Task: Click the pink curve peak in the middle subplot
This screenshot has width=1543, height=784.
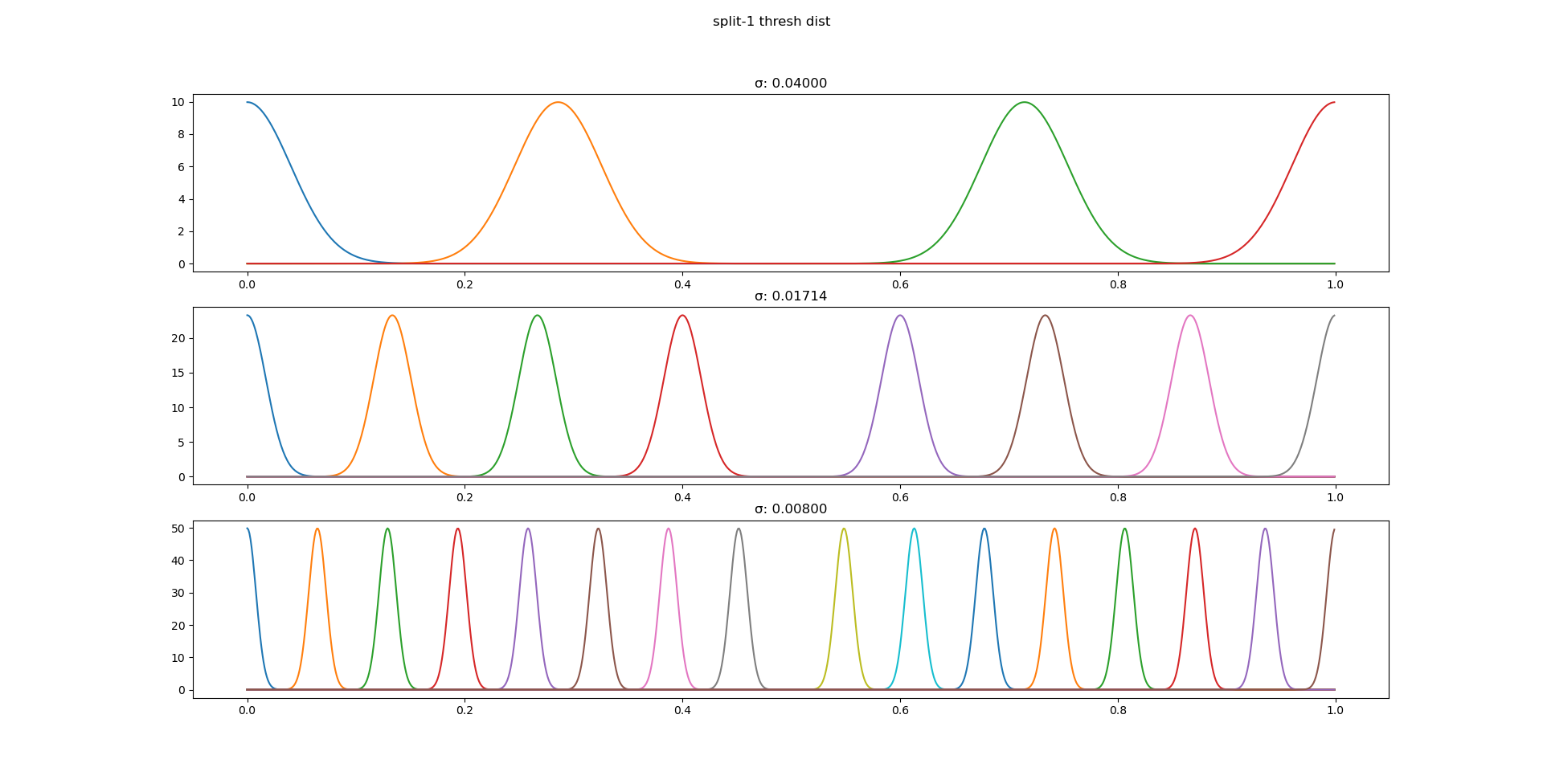Action: tap(1191, 316)
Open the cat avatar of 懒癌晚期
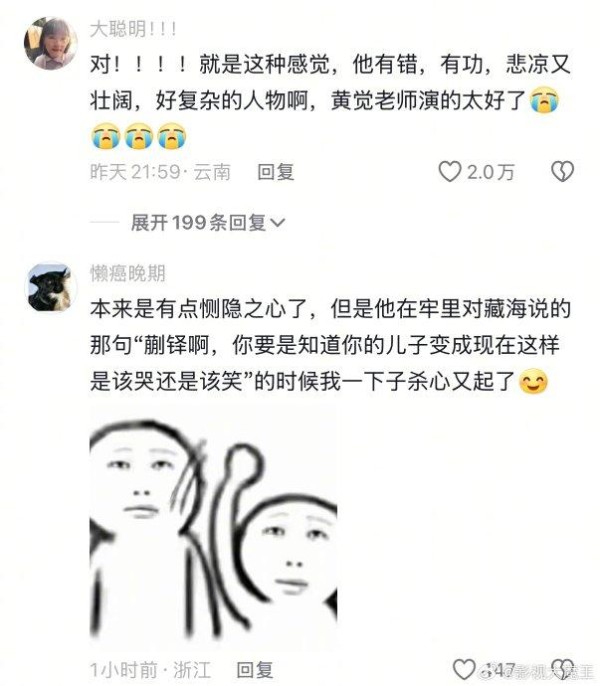 [x=50, y=287]
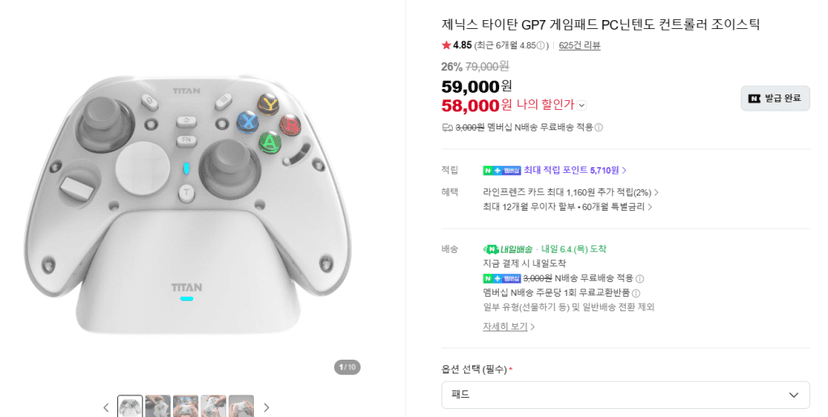This screenshot has height=417, width=828.
Task: Show previous thumbnails with left arrow
Action: tap(106, 407)
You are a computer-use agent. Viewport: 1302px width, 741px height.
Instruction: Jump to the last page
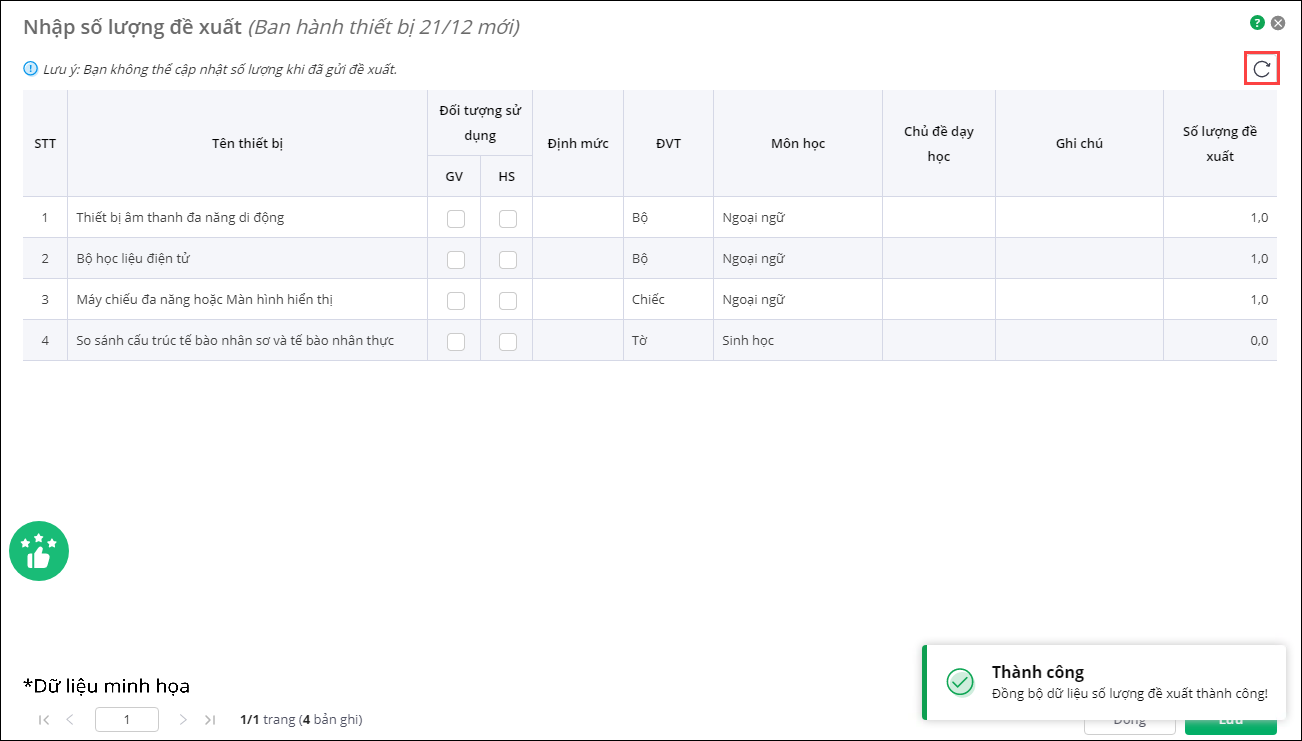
============
**The exercise**. Reproduce every line of the records above verbatim, omitting the pictures.

**Answer to this problem**.
Task: Click the pink curve peak in the middle subplot
This screenshot has width=1543, height=784.
Action: tap(1191, 316)
Open the cat avatar of 懒癌晚期
 [x=50, y=287]
This screenshot has height=417, width=828.
Task: Show previous thumbnails with left arrow
Action: tap(106, 407)
You are a computer-use agent. Viewport: 1302px width, 741px height.
Instruction: Jump to the last page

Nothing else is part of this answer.